Observem que temos a proibição de forma clara da concessão do Benefício Emergencial de Manutenção do Emprego e da Renda apenas para os empregados que não se enquadrem no disposto no caput, os quais as medidas poderão ser estabelecidas apenas por convenção ou acordo coletivo, sendo tais empregados proibidos de usufruir tais benefícios aqueles que recebem salário superior a R$ 3.300,00 ou para aqueles com diploma de nível superior que percebam salário mensal igual ou superior a duas vezes o limite máximo dos benefícios do Regime Geral da Previdência Social.
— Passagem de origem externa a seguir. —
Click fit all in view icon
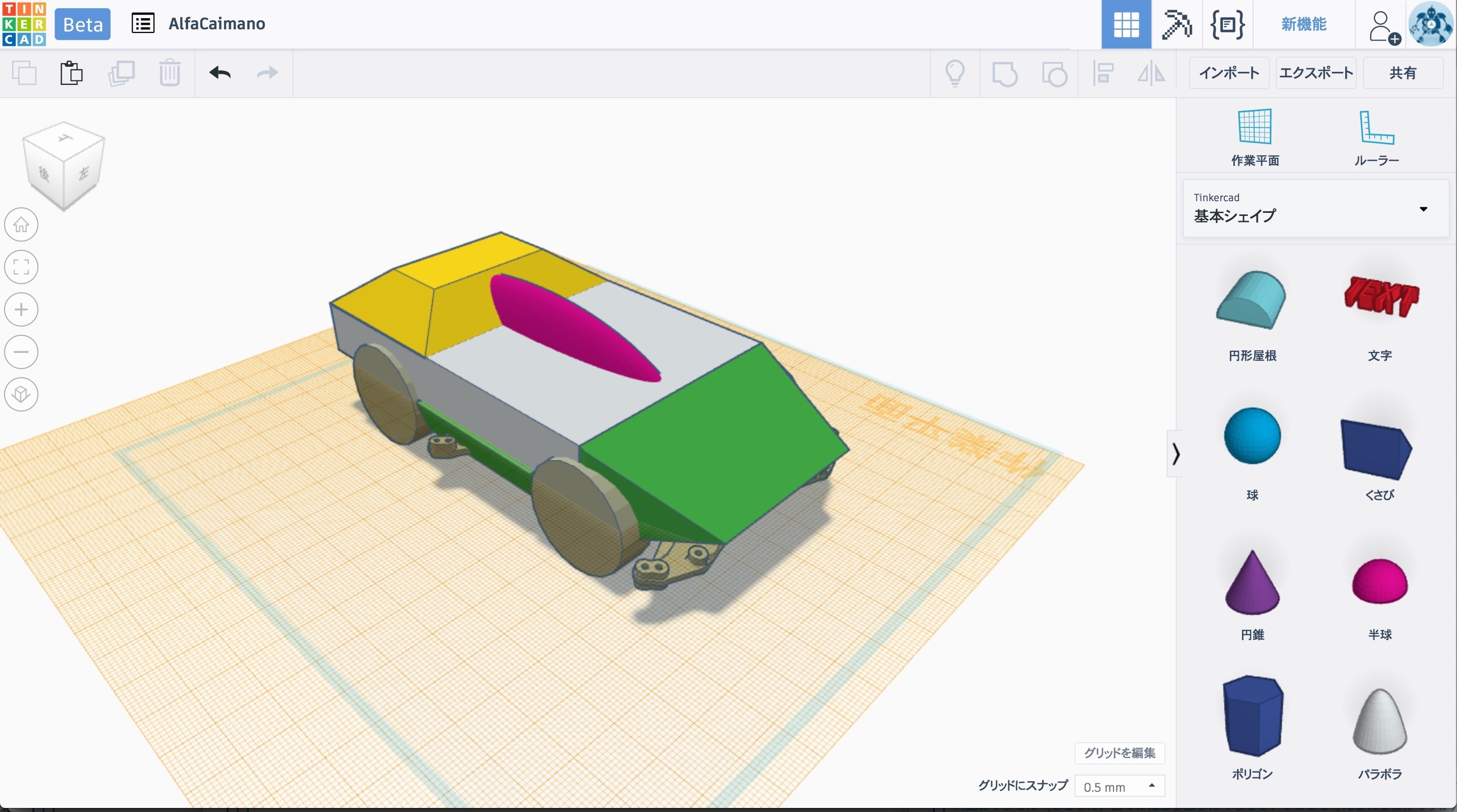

Por fim, mesmo que alguns especialistas se posicionem que mesmo complementando a ajuda compensatória, ainda sim geraria prejuízo a funcionária gestante, bem como estaria gerando um passivo trabalhista, pois bem, vale dizer que direito do trabalho comporta alguns princípios que são peculiares deste ramo, dentre eles, destacam-se especialmente o do princípio da norma mais favorável e o da condição mais benéfica ao funcionário, portanto nada impede que empregador de realizar tal complementação da ajuda compensatória mensal, juntamente com as férias e o décimo terceiro do período, veja que a própria nota técnica SEI nº 51520/2020/ME diz em seu § 19, inciso 3, que:
“E, observando-se a aplicação da norma mais favorável ao trabalhador, não há óbice para que as partes estipulem via convenção coletiva de trabalho, acordo coletivo de trabalho, acordo individual escrito, ou mesmo por liberalidade do empregador, a concessão de pagamento do 13º ou contagem do tempo de serviço, inclusive no campo das férias, durante o período da suspensão contratual temporária e excepcional (art. 8º, §1º da Lei nº Lei nº 14.020, de 2020).”
Concluímos que, analisando a CLT, a MP 1045/2021 e a lei 14.151/2021, foi possível constatar que não há impedições legais para suspender o contrato de trabalho da funcionária gestante, desde que todos os benefícios sejam mantidos e que ela não venha a ter qualquer prejuízo salarial, ou seja, nada impede a utilização da MP 1045/2021, sendo indispensável a utilização correta da ajuda compensatória e observando também a faixa salarial que se torna indispensável a presença do sindicato na pactuação desde acordo.